Since then, My Little Pony has been in regular rotation at our house, along with some of his other favorites, such as Thomas the Tank Engine and Dinosaur Train.
As an adult watching the show, I found complex, well-rounded characters, an actual plot, and tons of references to pop culture specifically targeted at me. My kid isn't familiar with the Coen brothers' cinematic oeuvre, but in an episode that takes place at a bowling alley, pony versions of the main characters from The Big Lebowski make a cameo. It's the kind of thing that, as a parent, makes me want to engage in the episode with my child instead of immediately zone out and surf the 'net on my phone.
Recently, I was telling a group of friends about the show and casually said something about it being marketed at girls. Lucas heard my comment and frowned. "It's for girls? Does that mean I can't watch it?" he asked. "Of course you can watch it," I said. "Some girls really like it, but boys can like it, too."
Our conversation got me thinking about the double standard we have when it comes to gender stereotypes. Why is it more socially acceptable for girls to watch shows targeted at males than for boys to enjoy a cartoon like My Little Pony?

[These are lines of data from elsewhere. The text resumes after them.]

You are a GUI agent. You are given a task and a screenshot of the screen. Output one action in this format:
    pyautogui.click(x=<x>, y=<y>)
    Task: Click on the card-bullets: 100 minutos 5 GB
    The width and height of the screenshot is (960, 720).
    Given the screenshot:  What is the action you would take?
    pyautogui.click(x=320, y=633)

"To state it most simply, masculinity is one of the ways that people access privilege," wrote Kent L. Brintnall, affiliate professor of women's and gender studies at UNC Charlotte, in an e-mail. "Masculinity (like whiteness, like American citizenship, like Christianity, like wealth) equals power. So, to pursue masculine things, to excel at masculine things — even if it may be non-normative, and even if it can give rise to accusations about a woman's non-normative sexuality — will also, usually, be accompanied by a certain level of social approval."

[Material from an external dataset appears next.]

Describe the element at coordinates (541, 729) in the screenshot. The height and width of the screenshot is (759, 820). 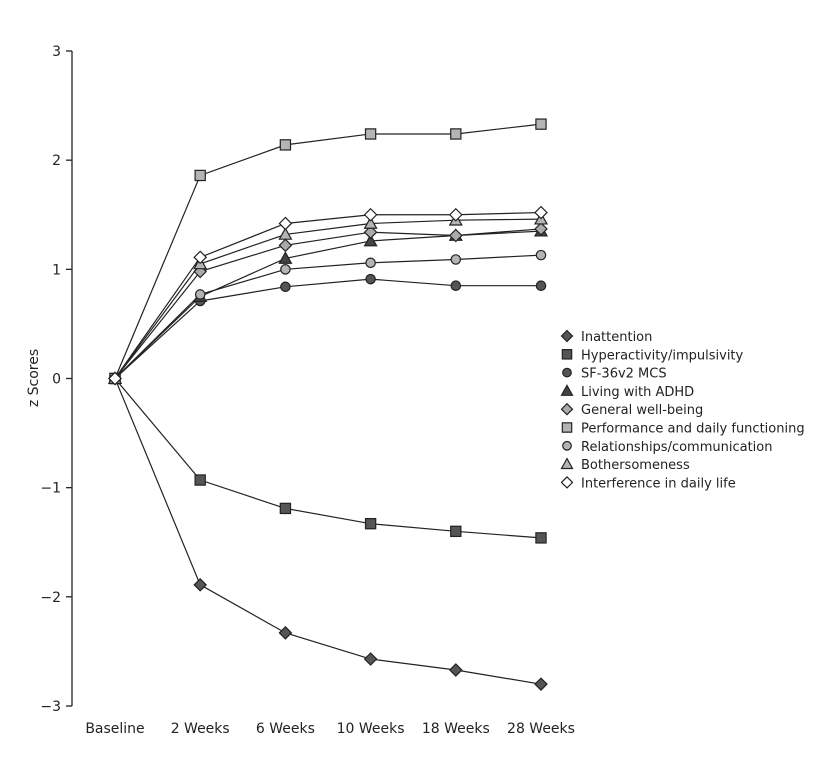
I see `x-tick-label: 28 Weeks` at that location.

He goes on to explain that men are vilified for pursuing traditional female things because when they do, they are seen as abandoning their power and privilege. "Insofar as the feminine is imagined and understood as a site of powerlessness in our cultural moment, then it makes no sense for anyone to want it or to pursue it or to emulate it or to desire it as something to be," he wrote.

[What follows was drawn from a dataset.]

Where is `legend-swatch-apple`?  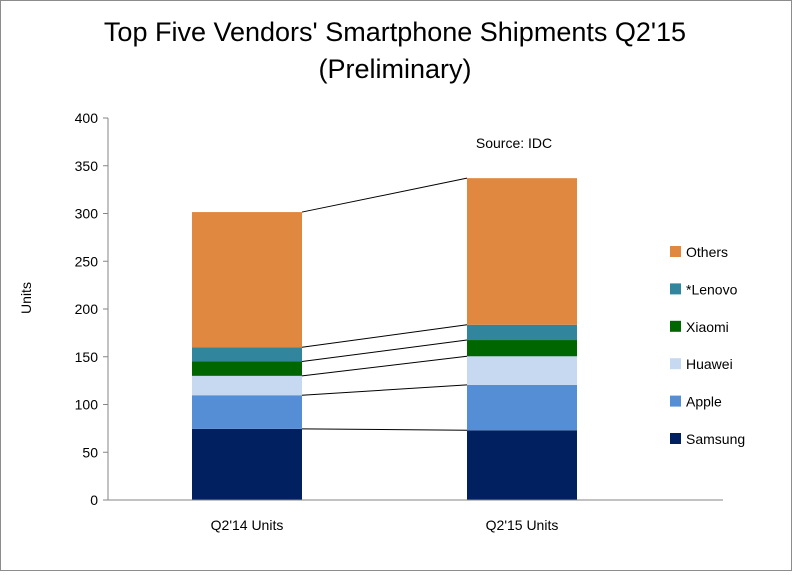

In one of my favorite episodes (yes, I've seen so many I have favorites), a griffon — half lion, half eagle — named Gilda bullies Pinkie Pie and several other ponies. Instead of seeking revenge, Pinkie Pie decides to throw her a party to, as she says, "turn her frown upside down." This act of generosity completely disorients Gilda, who ends up embarrassing herself in front of everypony and subsequently leaving Ponyville. She is defeated, not with harsh words or violence, but with kindness and understanding.
If those sorts of lessons are what make the show girly, then I guess I want to raise a really girly son because that's exactly how I'd want him to handle a similar situation.
"Do I think that men should learn that traditional norms of masculinity are a limited way of embodying the human experience? Yes," wrote Brintnall. "And I think that women should learn that, too. I think that both men and women should learn that neither our genitals nor our chromosomes ... are our destiny."
Due to an editing error, this story incorrectly identified Gilda. She is half lion, half eagle.